Bupati petahana, Fadhilah Budiono, tidak dapat mencalonkan kembali karena telah menjabat tiga periode.
KPUD Sampang telah menetapkan tiga pasang kandidat peserta Pilbup Sampang 2018.[1] Pada 13 Februari lalu, KPUD Sampang telah mengundi nomor urut peserta Pilbup Sampang 2018.[2][3]
Pasangan nomor urut 2 (*Mantap*) menggugat hasil ke MK dengan alasan banyaknya pemilih bermasalah dalam DPT. MK mengabulkan sebagian gugatan dan memerintahkan PSU di seluruh TPS setelah perbaikan DPT.[6][7]
PSU dilaksanakan pada 27 Oktober 2018 dengan tingkat partisipasi pemilih sekitar 75%.

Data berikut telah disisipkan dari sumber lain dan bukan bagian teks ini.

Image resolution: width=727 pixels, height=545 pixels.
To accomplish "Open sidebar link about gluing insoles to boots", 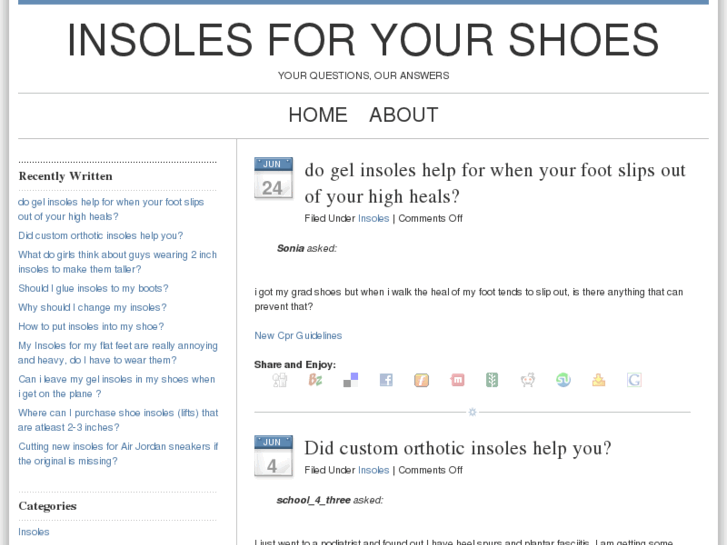I will pyautogui.click(x=93, y=289).
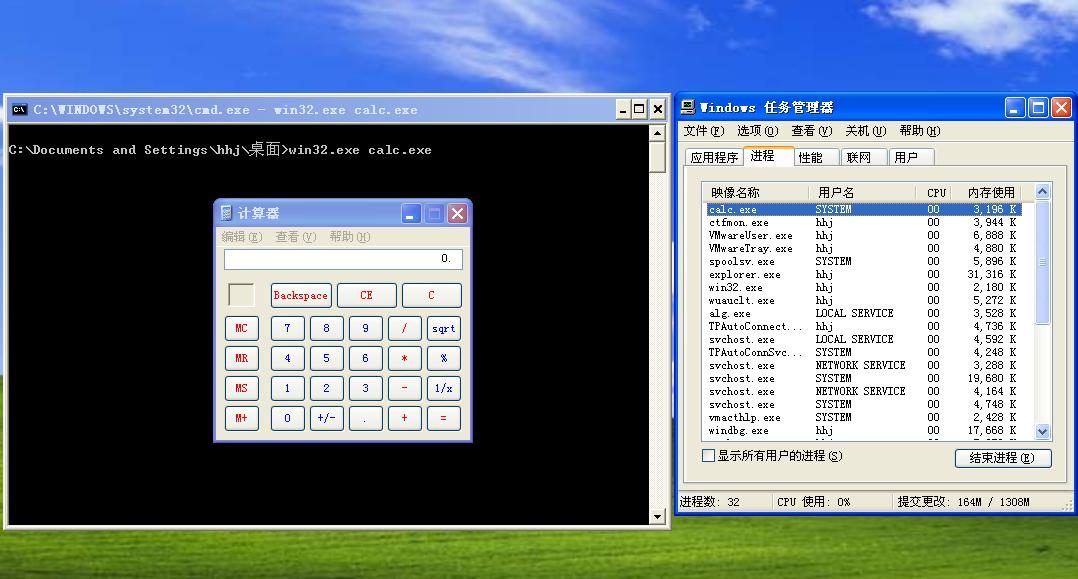Sort processes by 内存使用 column header
The height and width of the screenshot is (579, 1078).
tap(991, 193)
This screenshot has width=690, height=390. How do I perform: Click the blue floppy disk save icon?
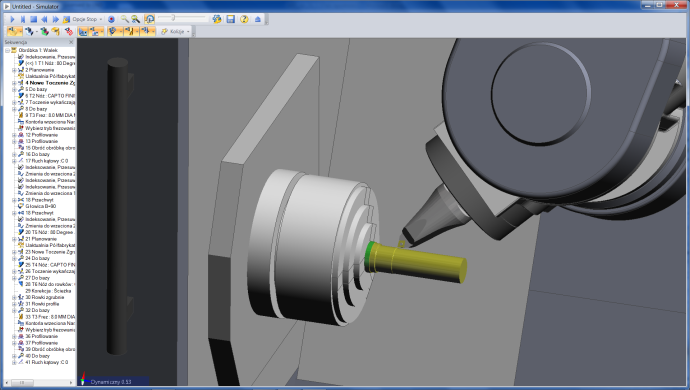tap(231, 19)
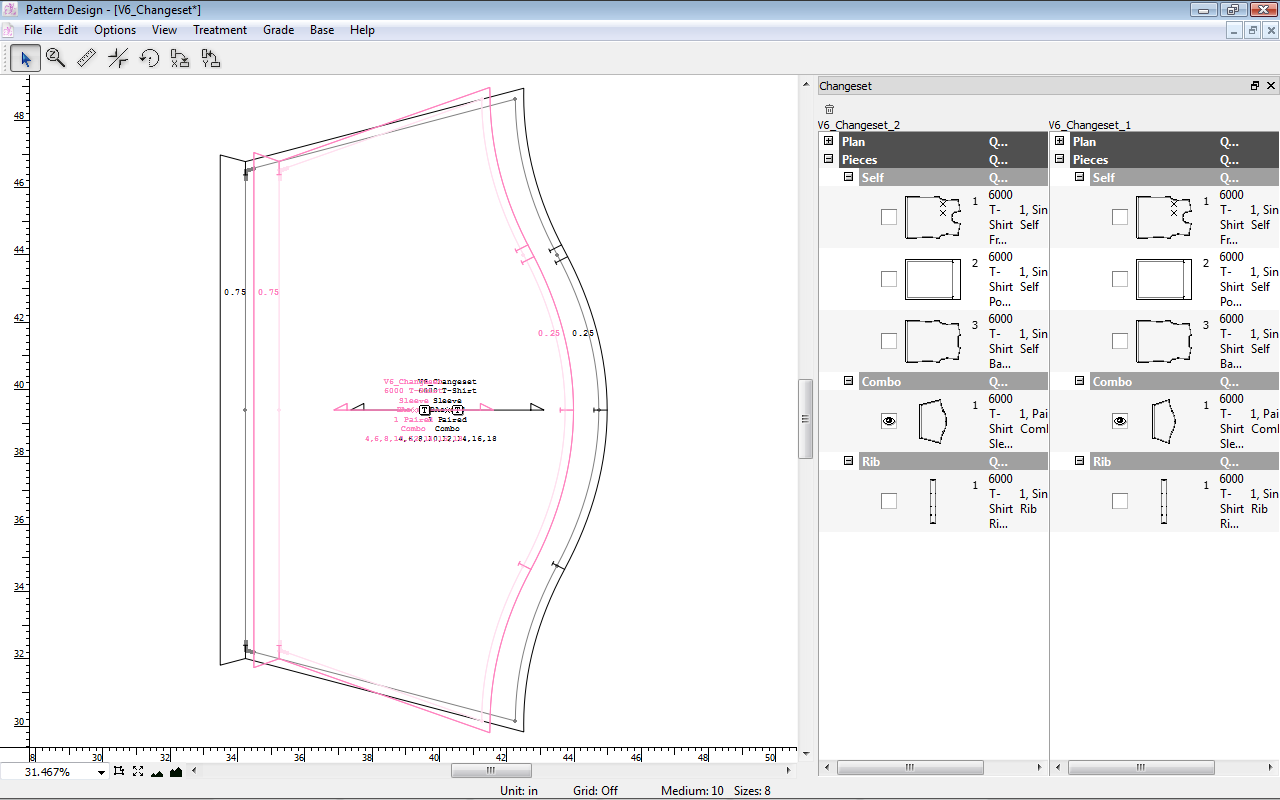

Penetapan pasangan calon terpilih
Komisi Pemilihan Umum (KPU) Kabupaten Sampang resmi menetapkan pasangan Slamet Junaidi – Abdullah Hidayat sebagai Bupati dan Wakil Bupati Sampang terpilih dalam Pilkada 2018. Penetapan dilakukan melalui rapat pleno terbuka pada 7 Desember 2018, tiga hari setelah keluarnya putusan Mahkamah Konstitusi Nomor 38/PHP.BUP-XVI/2018.[8][9]
Pelantikan pasangan calon
Pasangan BupatiSampang dan Wakil Bupati Sampang terpilih, Slamet Junaidi – Abdullah Hidayat, awalnya dijadwalkan menjabat untuk periode 2018–2023 sebagaimana kepala daerah lain hasil pilkada serentak 2018. Namun, akibat adanya pemungutan suara ulang (PSU) sesuai putusan Mahkamah Konstitusi, penetapan pasangan terpilih baru dilakukan pada Desember 2018.